Type: Package
Title: Topic Modeling with 'BERTopic'
Version: 0.1.0
Description: Interface to the Python package 'BERTopic' https://maartengr.github.io/BERTopic/index.html for transformer-based topic modeling. Provides R wrappers to fit BERTopic models, transform new documents, update and reduce topics, extract topic- and document-level information, and generate interactive visualizations. 'Python' backends and dependencies are managed via the 'reticulate' package.
License: MIT + file LICENSE
Encoding: UTF-8
Depends: R (≥ 3.5)
Imports: reticulate, rlang, tibble, utils
Suggests: Matrix, htmltools, testthat (≥ 3.1.0)
LazyData: true
RoxygenNote: 7.3.3
Config/testthat/edition: 3
URL: https://github.com/Feng-Ji-Lab/BERTopic
BugReports: https://github.com/Feng-Ji-Lab/BERTopic/issues
Language: en-US
NeedsCompilation: no
Packaged: 2026-01-21 18:28:49 UTC; zby15
Author: Biying Zhou [aut, cre]
Maintainer: Biying Zhou <biying.zhou@psu.edu>
Repository: CRAN
Date/Publication: 2026-01-26 16:50:14 UTC

BERTopic: Topic Modeling with 'BERTopic'

Description

Interface to the Python package 'BERTopic' https://maartengr.github.io/BERTopic/index.html for transformer-based topic modeling. Provides R wrappers to fit BERTopic models, transform new documents, update and reduce topics, extract topic- and document-level information, and generate interactive visualizations. 'Python' backends and dependencies are managed via the 'reticulate' package.

Author(s)

Maintainer: Biying Zhou biying.zhou@psu.edu

See Also

Useful links:


Check Python availability and required modules at runtime (lazy init)

Description

Tries to initialize reticulate to the configured env (Conda first, then virtualenv). Falls back to the default Python if the named env does not exist. Errors with a clear message if 'bertopic' is still not importable.

Usage

.need_py()

Coerce to data.frame

Description

Coerce to data.frame

Usage

## S3 method for class 'bertopic_r'
as.data.frame(x, ...)

Arguments

x

A "bertopic_r" model.

...

Unused.

Value

A data.frame equal to bertopic_topics().


Coerce to a document-topic probability matrix

Description

Extract the document-topic probabilities as a matrix. If probabilities were not computed during fitting, returns NULL (with a warning).

Usage

bertopic_as_document_topic_matrix(model, sparse = TRUE, prefix = TRUE)

Arguments

model

A "bertopic_r" model object.

sparse

Logical; if TRUE and Matrix is available, returns a sparse matrix.

prefix

Logical; if TRUE, prefix columns as topic ids.

Value

A matrix or sparse Matrix of size n_docs x n_topics, or NULL.

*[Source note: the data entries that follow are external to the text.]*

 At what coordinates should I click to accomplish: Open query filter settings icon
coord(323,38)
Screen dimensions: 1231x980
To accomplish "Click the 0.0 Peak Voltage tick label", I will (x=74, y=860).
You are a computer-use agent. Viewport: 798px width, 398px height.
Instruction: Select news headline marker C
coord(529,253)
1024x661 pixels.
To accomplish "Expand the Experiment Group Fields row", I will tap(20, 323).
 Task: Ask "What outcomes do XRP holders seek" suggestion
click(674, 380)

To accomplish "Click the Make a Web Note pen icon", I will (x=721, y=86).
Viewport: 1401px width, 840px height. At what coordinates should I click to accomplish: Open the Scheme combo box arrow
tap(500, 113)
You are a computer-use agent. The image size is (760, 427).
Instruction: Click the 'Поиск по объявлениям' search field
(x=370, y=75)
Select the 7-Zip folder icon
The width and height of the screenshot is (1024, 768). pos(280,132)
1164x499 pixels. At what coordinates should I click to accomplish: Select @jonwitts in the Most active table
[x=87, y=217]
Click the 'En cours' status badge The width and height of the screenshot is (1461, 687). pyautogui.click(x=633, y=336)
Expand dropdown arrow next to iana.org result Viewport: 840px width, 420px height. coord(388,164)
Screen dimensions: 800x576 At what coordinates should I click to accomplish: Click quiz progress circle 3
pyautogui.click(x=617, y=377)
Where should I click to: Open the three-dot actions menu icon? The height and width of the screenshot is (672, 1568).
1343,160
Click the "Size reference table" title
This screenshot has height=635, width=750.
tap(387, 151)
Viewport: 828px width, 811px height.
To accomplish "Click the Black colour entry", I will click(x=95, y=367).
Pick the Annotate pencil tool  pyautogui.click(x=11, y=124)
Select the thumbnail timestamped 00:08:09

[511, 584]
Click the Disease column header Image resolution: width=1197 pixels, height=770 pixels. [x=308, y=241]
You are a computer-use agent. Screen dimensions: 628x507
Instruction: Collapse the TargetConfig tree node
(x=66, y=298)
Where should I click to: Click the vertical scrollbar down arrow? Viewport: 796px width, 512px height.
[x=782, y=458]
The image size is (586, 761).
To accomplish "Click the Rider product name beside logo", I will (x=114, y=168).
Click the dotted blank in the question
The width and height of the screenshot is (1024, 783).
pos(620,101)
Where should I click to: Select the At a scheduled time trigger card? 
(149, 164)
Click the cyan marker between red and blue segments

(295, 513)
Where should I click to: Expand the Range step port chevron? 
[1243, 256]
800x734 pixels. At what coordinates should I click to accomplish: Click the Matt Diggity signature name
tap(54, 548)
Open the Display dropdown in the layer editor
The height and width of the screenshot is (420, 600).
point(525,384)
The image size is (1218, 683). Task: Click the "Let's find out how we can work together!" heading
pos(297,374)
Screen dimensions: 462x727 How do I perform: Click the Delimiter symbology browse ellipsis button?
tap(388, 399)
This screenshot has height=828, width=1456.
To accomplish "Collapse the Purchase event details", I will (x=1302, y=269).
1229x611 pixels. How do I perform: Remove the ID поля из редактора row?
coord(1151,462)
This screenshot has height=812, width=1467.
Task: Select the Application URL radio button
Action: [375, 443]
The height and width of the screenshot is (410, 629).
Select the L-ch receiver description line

Is Python + BERTopic available?

Description

Checks whether the active Python (as initialized by reticulate) can import the key modules needed for BERTopic.

Usage

bertopic_available()

Value

Logical scalar.

Examples

## Not run: 
bertopic_available()

## End(Not run)

Find nearest topics for a query string

Description

Use BERTopic.find_topics() to retrieve the closest topics for a query string. Augments topic IDs/scores with topic labels when available.

Usage

bertopic_find_topics(model, query_text, top_n = 5L)

Arguments

model

A "bertopic_r" model.

query_text

A length-1 character query.

top_n

Number of nearest topics to return.

Value

A tibble with columns topic, score, and label.


Fit BERTopic from R

Description

A high-level wrapper around Python 'BERTopic'. Python dependencies are checked at runtime.

Usage

bertopic_fit(text, embeddings = NULL, ...)

Arguments

text

Character vector of documents.

embeddings

Optional numeric matrix (n_docs x dim). If supplied, passed through to Python.

...

Additional arguments forwarded to bertopic.BERTopic(...).

Value

An S3 object of class "bertopic_r" containing:

Examples

## Not run: 
if (reticulate::py_module_available("bertopic")) {
  m <- bertopic_fit(c("a doc", "another doc"))
  print(class(m))
}

## End(Not run)

Document-level information

Description

Retrieve document-level information for the provided documents.

Usage

bertopic_get_document_info(model, docs)

Arguments

model

A "bertopic_r" model.

docs

Character vector of documents to query (required).

Value

A tibble with document-level information.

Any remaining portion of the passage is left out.